What you are giving away with those home DNA tests

It sounds like such a fun holiday gift idea: a DNA test that can tell your sister-in-law whether she really has Native American ancestors, or one that promises to create your friend a perfect diet based on his genes.

Home DNA tests are likely a big seller for the next few weeks, but privacy experts say consumers should be cautious, and New York Sen. Chuck Schumer said this past weekend that he was asking the Federal Trade Commission to “take a serious look at this relatively new kind of service and ensure that these companies can have clear, fair privacy policies.”

The problem is that when you send away a tube of your spit or a cheek swab, you are giving away your full genetic code. Every cell on that cheek swab carries the full sequence of your DNA, including the mutation pattern that makes it uniquely yours.

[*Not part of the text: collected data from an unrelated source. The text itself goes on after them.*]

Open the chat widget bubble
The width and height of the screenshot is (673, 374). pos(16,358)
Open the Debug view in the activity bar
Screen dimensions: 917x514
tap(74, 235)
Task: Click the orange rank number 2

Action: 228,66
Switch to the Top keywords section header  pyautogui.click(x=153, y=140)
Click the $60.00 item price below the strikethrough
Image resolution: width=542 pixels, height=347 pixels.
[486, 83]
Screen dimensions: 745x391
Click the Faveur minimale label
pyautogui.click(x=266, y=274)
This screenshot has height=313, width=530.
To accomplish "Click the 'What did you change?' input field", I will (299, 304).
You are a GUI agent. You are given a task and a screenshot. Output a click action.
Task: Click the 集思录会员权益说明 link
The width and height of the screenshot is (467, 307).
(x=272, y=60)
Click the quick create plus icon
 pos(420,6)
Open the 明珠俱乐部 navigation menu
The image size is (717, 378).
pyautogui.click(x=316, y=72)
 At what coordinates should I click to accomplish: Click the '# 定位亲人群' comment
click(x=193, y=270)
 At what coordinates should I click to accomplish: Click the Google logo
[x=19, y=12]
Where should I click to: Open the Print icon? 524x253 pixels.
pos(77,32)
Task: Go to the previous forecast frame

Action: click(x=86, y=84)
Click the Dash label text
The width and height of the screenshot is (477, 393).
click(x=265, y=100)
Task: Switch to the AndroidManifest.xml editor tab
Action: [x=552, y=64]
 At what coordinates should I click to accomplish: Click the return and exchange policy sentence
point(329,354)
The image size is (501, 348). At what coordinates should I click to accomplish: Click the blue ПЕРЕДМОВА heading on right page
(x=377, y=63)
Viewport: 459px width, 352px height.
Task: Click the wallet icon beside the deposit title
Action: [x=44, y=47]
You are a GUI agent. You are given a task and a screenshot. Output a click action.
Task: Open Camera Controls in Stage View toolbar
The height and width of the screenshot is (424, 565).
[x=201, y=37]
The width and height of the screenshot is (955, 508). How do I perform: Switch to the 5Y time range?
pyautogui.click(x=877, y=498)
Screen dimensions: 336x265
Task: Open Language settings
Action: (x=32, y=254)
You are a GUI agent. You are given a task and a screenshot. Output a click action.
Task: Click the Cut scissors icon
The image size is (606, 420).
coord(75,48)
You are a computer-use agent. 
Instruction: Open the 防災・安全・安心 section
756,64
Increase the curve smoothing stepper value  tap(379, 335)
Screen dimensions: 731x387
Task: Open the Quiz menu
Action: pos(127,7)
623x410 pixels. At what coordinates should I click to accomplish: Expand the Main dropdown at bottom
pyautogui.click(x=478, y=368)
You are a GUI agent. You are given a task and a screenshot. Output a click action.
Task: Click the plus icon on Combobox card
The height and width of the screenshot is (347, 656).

Legitimate genetic testing companies promise not to sell or give this data away without consent. But usually, a broad consent is part of the initial contract a consumer makes with a company when he or she submits the test for analysis. Even if you do read the whole agreement, which can go on for pages, you may not understand what you’re giving the company permission to do.

And it really doesn’t matter if your sample is earmarked for use in tracing Neanderthal ancestors or just looking for rare disease genes. It doesn’t matter if the sample is destroyed. The code itself is digitized and can be shared countless times and in countless ways.

A 2008 law called the Genetic Information Nondiscrimination Act forbids discrimination based on genetic information and that would include firing someone because they have a gene that predisposes to an expensive disease.

Right now, it’s hard to identify anyone based strictly on their DNA sequence. But as people enter more and more information into databases, it could become easier.

23andme has an extensive questionnaire about health, lifestyle habits, and preferences and while it allows customers to skip any questions they choose to, they can be contributing a lot of personal detail with their DNA sample.

In 2013, a team at the Whitehead Institute for Biomedical Research said they figured out the identities of 50 people from DNA donated anonymously for scientific study using easily available internet databases. That’s why companies do their best to strip away personal information from the genetic codes, but anyone who has been the victim of credit card fraud or identity theft know that anonymizing data is far from foolproof.

Most of the sharing is for legitimate, scientific research and many people may want to help in that endeavor. People may not want to help a company trying to make a profit off their DNA, and may not associate “scientific research” with enriching a corporate bottom line. And people may think they are ready to get some interesting news about their disease risks, until they actually get it. People getting genetic testing at a clinic will almost certainly be offered counseling, but not so for home tests.